Namun, dalam pengadaan tersebut, BBM yang didatangkan adalah RON 90. Menurut Qohar, PT Pertamina Patra Niaga membayar BBM RON 90 yang diimpor tersebut dengan harga BBM RON 92. Perbuatan tersebut, kata Qohar dilakukan sepanjang 2018 sampai 2023.
“Itu salah-satu modusnya, yang saya katakan RON 90 ya, tetapi dibayarnya seharga RON 92,” ujar Qohar di Kejagung, Jakarta, Selasa (26/2/2025).
Menurut Qohar, dari BBM RON 90 impor tersebut, PT Pertamina Patra Niaga mengumpulkannya ke dalam storage atau depo. “Kemudian (BBM) di-blending, dicampur ya kan, dioplos,” ujar Qohar.
Modus lainnya, kata Qohar terkait dengan ragam penggondisian yang memunculkan kerugian negara mencapai Rp 193,7 triliun. “Ada modus yang sampai saat ini ditemukan oleh penyidik, pertama adalah adanya kerugian negara ekspor minyak mentah dalam negeri, yang saya sampaikan bagian dari K3S (KKKS-Kontraktor Kontrak Kerjasama),” ujar Qohar.
Kemudian kerugian negara akibat impor minyak mentah melalui DMUT atau broker. “Jadi pada saat yang sama bagian K3S itu dijual ke luar negeri dengan alasan harganya yang tidak masuk HPS (harga perkiraan sendiri). Kualitasnya tidak sama. Tapi pada saat yang sama, waktu yang sama, justru Pertamina mengimpor minyak mentah dari luar negeri,” ujar Qohar.
Ia melanjutkan, impor minyak mentah dari luar negeri tersebut merugikan keuangan negara. “Karena harganya (minyak mentah impor) tiga kali lebih tinggi dari pada minyak mentah yang diekspor,” ujar Qohar.

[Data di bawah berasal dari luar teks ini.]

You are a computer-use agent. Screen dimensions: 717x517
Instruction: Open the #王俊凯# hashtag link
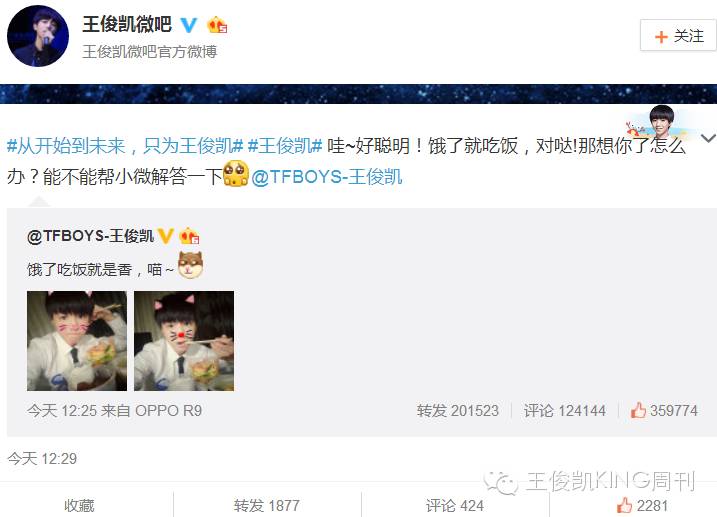[285, 146]
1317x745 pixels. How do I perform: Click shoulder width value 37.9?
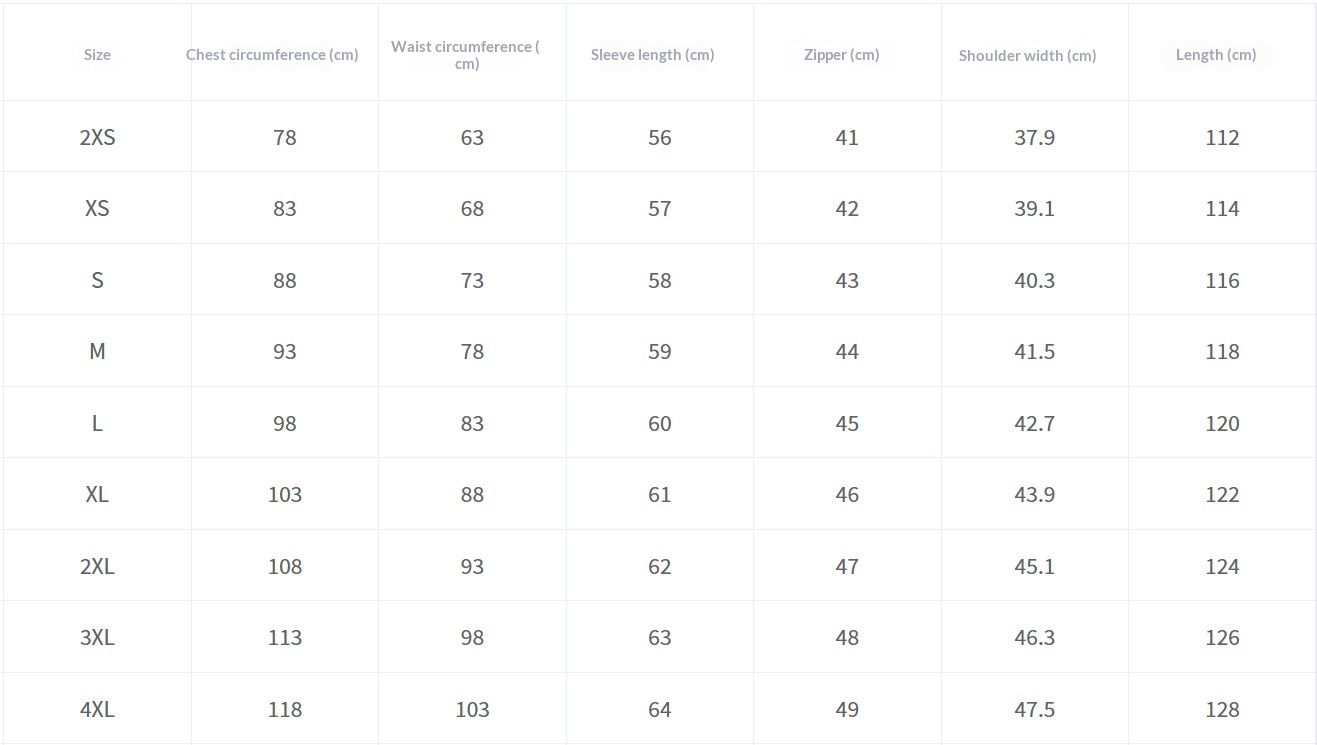point(1034,138)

Selanjutnya, kata Qohar kerugian bahan bakar minyak melalui DMUT atau broker yang membuat harga beli bahan bakar di dalam negeri menjadi mahal. Sehingga membuat pemerintah mengharuskan pemberian kompensasi dan subsidi setiap pembelian BBM.
“Saya katakan akibat harga yang sangat tinggi, maka ketika minyak itu diolah menjadi barang jadi, atau minyak jadi, dijual kepada masyarakat harganya tentu tinggi. Ketika itu dijual kepada masyarakat, maka jelas masyarakat tidak mampu atau terlalu tinggi sehingga pemerintah turun tangan memberikan subsidi dan kompensasi,” ujar Qohar.